WHAT TO DO -
Summarize the article on school-age childcare in London in two sentences.

STUDY TEXT -
^^^^^^^^

Rising childcare costs and patchy availability lock London parents out of full-time work
Published: Thursday 6th June 2019
Nearly two in three local authorities in London do not have enough childcare to meet the demand from parents and carers of 5-11 year olds according to research published today by Coram Family and Childcare, supported by Trust for London.
The report is a detailed study of childcare provided in London for school age children, including breakfast clubs, after school clubs, and holiday childcare, which parents rely on to be able to work.
The report also found that parents are frozen out of work by the high costs of childcare. Some of the key findings included:
- The annual cost of school age childcare is £3,250 a year in London - an increase of a third in the last decade;
- The cost of a full week of term time childcare is equivalent to over a fifth of earnings from a full-time week of work at the National Minimum Wage, while holiday childcare costs nearly half of earnings;
- Some parents, particularly those claiming Universal Credit, see little or no financial gain from working more hours, because of the cost of childcare.
A parent from Camden surveyed in the report said: “I know so many single parents who have gone back to full-time work and they’re worse off than they were before.”
The report also reveals huge variations in the availability of breakfast and after school clubs between London boroughs, with primary schools in Hackney more than twice as likely to provide a breakfast club as those in Lewisham. On top of this patchy availability, children with special educational needs or a disability (SEND) are even less likely to be able to access reliable childcare, according to Coram Family and Childcare’s interviews with parents. Coram Family and Childcare is calling for reforms from the Government to improve childcare provision, cost and quality, including:
- Switching to upfront payment for Universal Credit, to help provide a stable income for families with school age children, and raising the childcare funding provided by Universal Credit to 100% of costs, rather than the current 85%;
- Dedicating funding to schools to guarantee the provision of all school age children in term time and holidays, working in collaboration with the voluntary and private sectors;
- Introducing inclusion funding for school age children to increase the number of childcare providers that can offer care to SEND children.

^^^^^^^^

DATA RECORDS -
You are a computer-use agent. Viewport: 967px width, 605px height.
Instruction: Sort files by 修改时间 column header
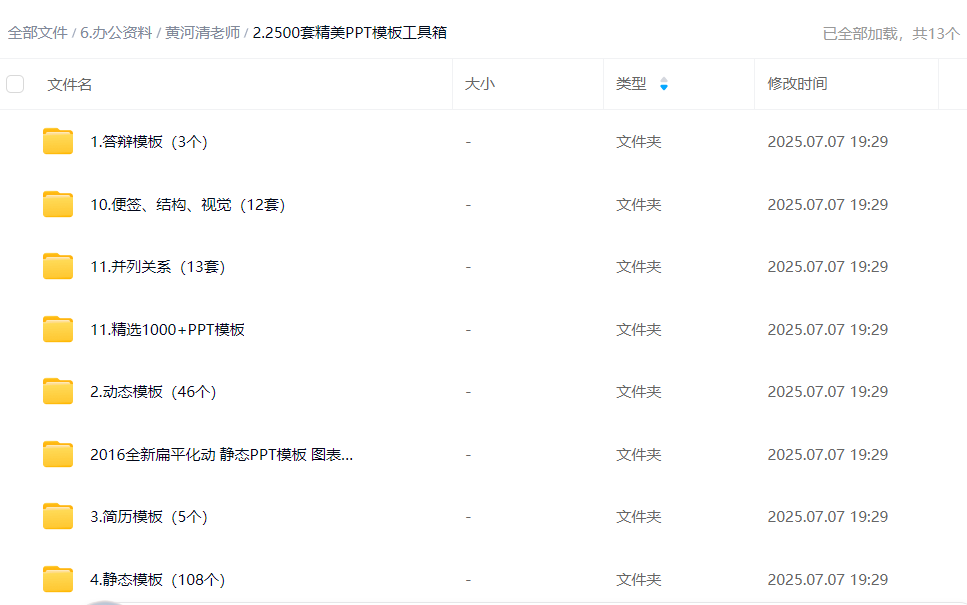(x=797, y=84)
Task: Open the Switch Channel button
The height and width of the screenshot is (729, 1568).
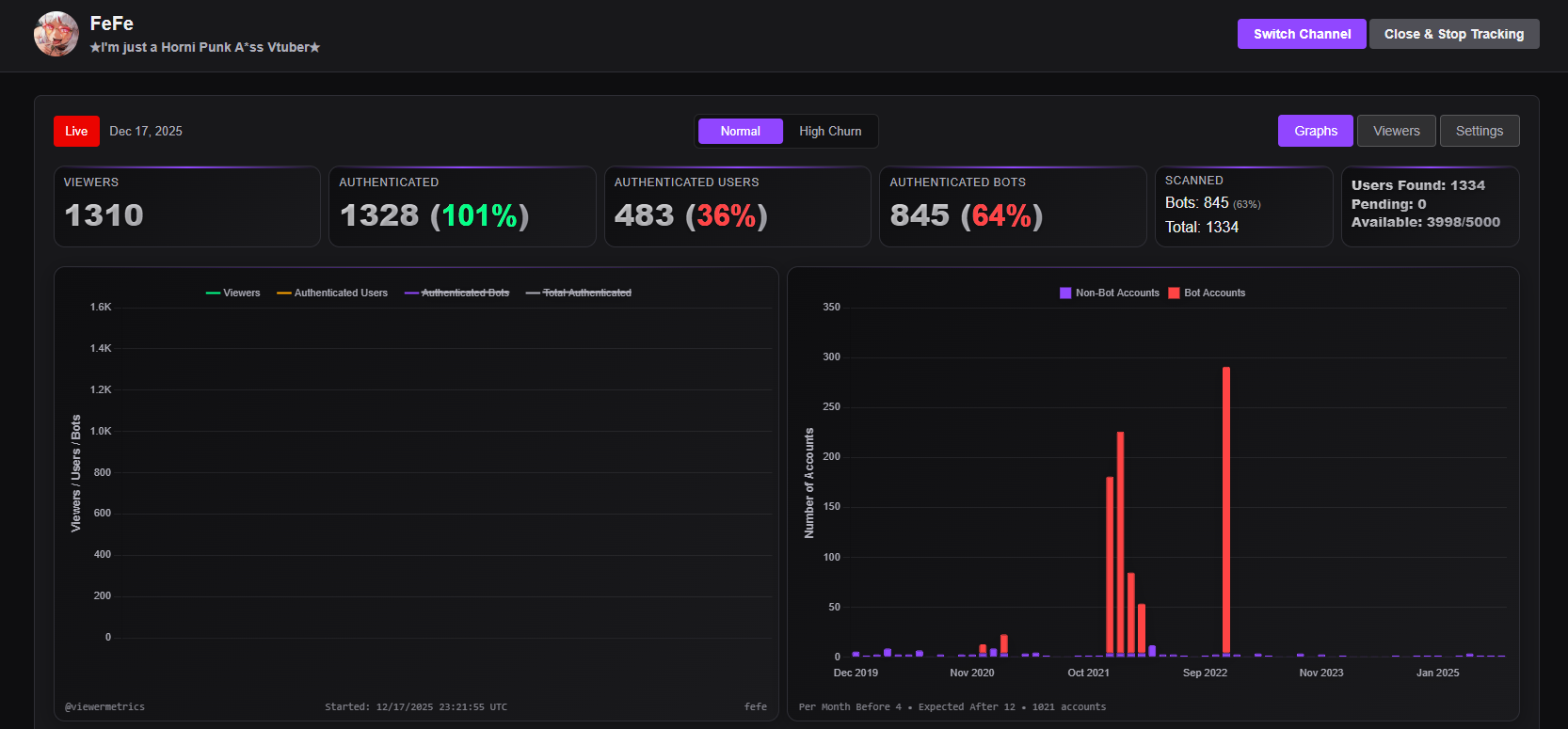Action: [x=1302, y=34]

^^^^^^^^

REPLY TO THE TASK -
Research by Coram Family and Childcare, supported by Trust for London, found that nearly two in three London local authorities lack enough childcare for 5-11 year olds, that school age childcare costs £3,250 a year after a rise of a third in the last decade, and that the availability of breakfast and after school clubs varies widely between boroughs. Coram Family and Childcare is calling for Government reforms, including upfront Universal Credit payments, Universal Credit childcare funding at 100% of costs rather than 85%, dedicated school funding to guarantee provision in term time and holidays, and inclusion funding so more providers can care for children with special educational needs or a disability.